** Begin Material **

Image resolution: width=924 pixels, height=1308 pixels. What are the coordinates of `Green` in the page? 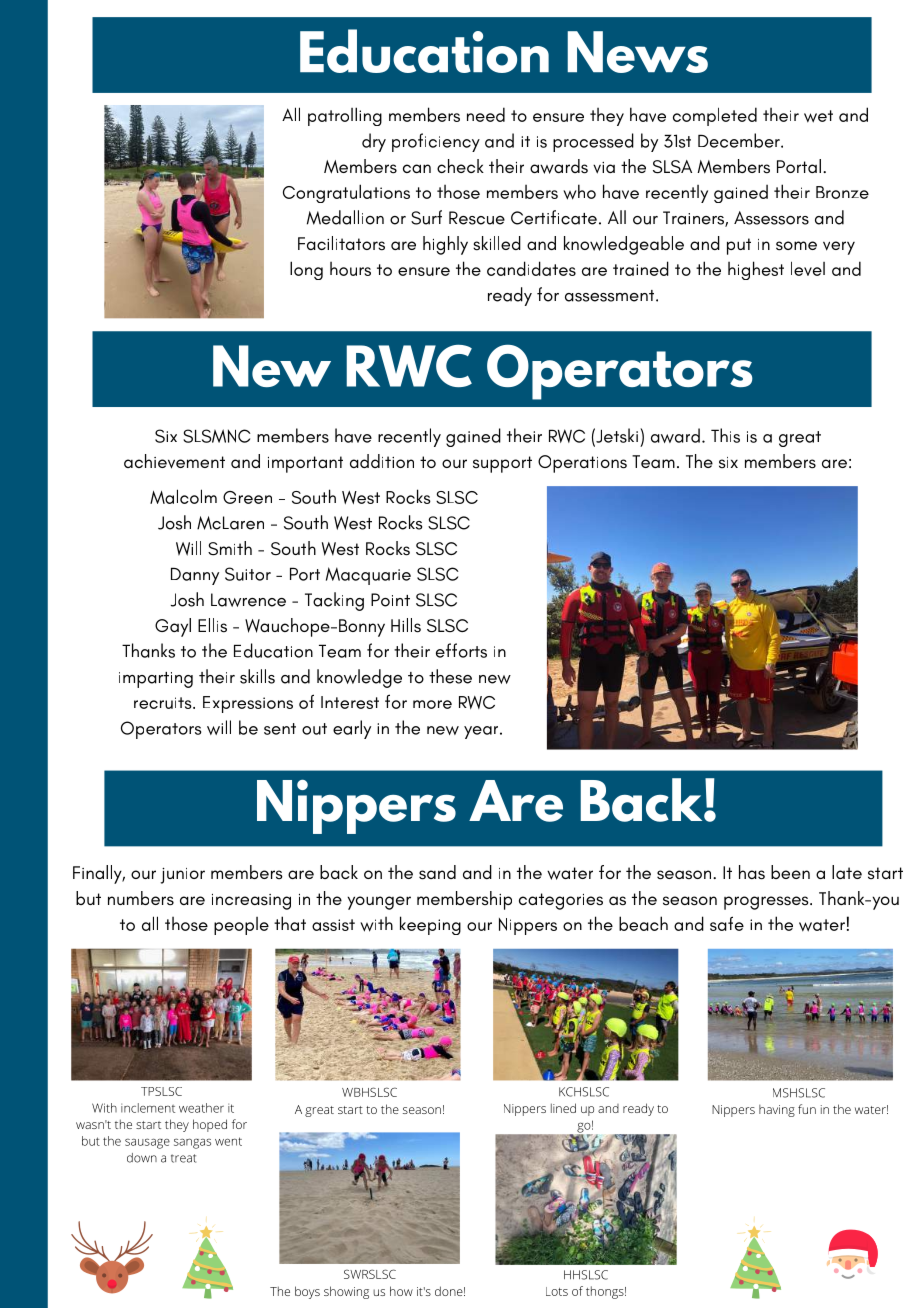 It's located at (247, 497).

** End Material **
** Begin Material **

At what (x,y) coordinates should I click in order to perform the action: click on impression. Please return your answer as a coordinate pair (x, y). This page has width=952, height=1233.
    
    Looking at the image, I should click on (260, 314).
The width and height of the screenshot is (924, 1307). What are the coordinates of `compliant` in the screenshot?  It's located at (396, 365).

** End Material **
** Begin Material **

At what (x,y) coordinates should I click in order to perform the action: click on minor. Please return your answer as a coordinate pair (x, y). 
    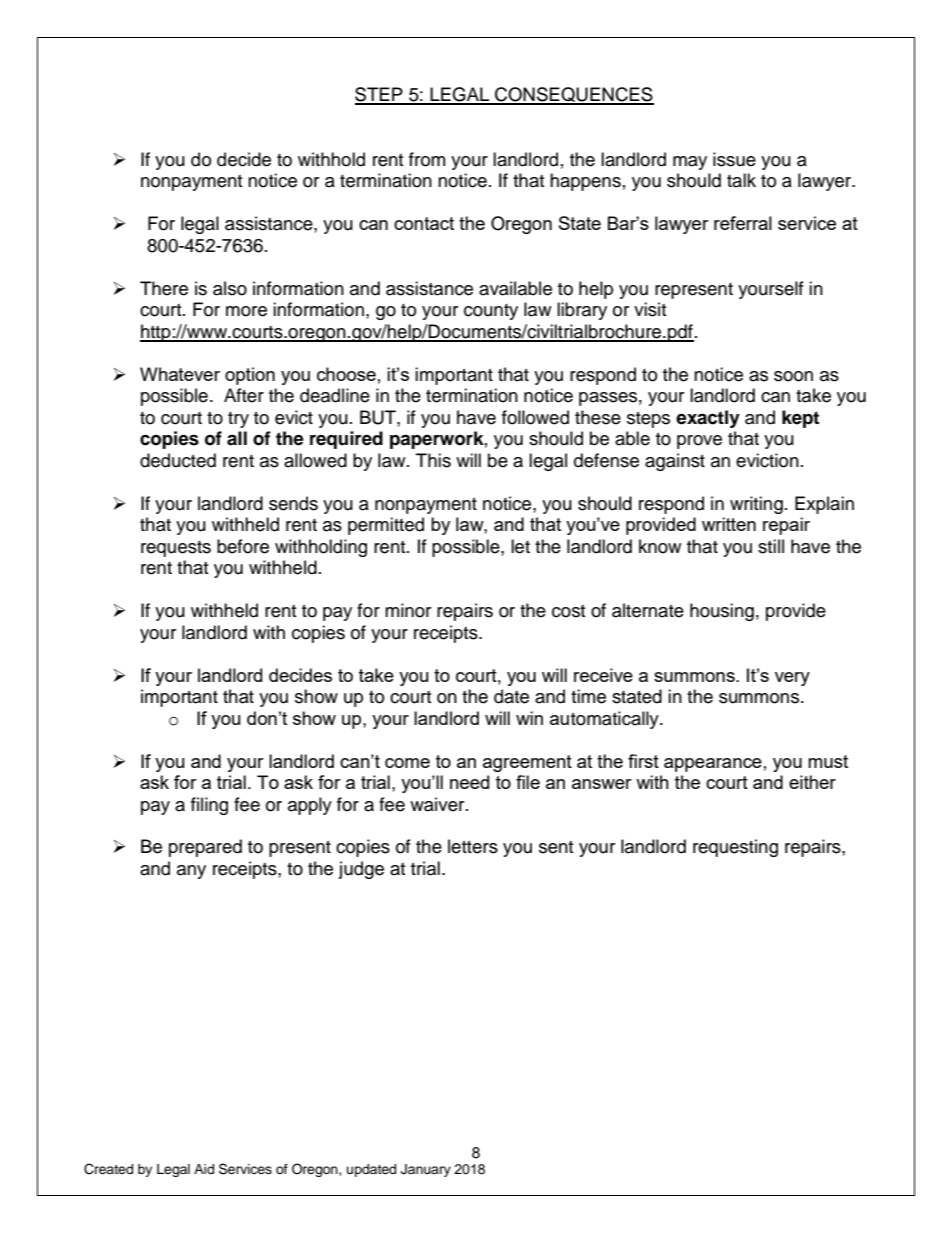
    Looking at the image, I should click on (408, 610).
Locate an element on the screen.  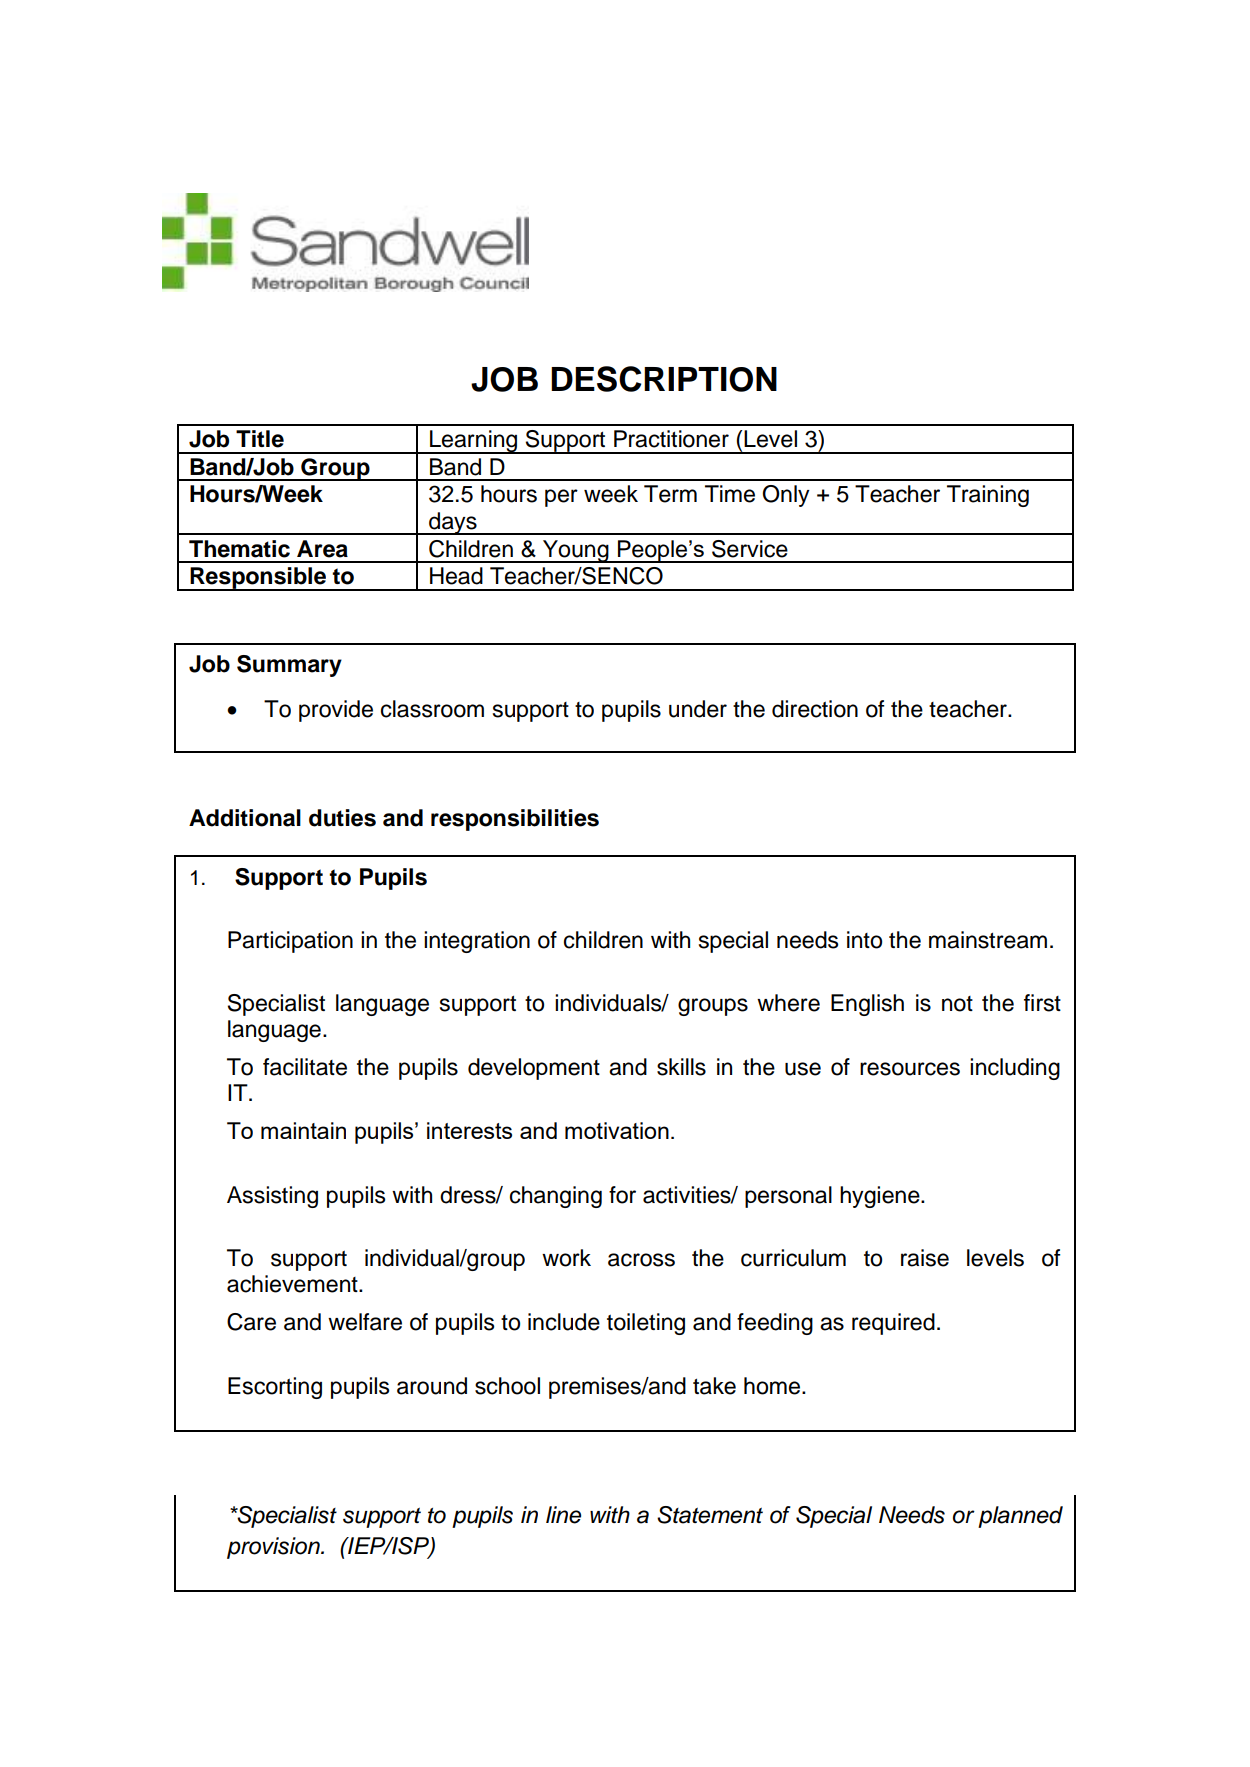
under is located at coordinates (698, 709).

** End Material **

Direction -> Write out again, unchanged, the part that opens with the line containing "has width=952, height=1233." and closes with the line containing "The width and", both of those lines included.

Worked answer ->
At what (x,y) coordinates should I click in order to perform the action: click on impression. Please return your answer as a coordinate pair (x, y). This page has width=952, height=1233.
    
    Looking at the image, I should click on (260, 314).
The width and height of the screenshot is (924, 1307). What are the coordinates of `compliant` in the screenshot?  It's located at (396, 365).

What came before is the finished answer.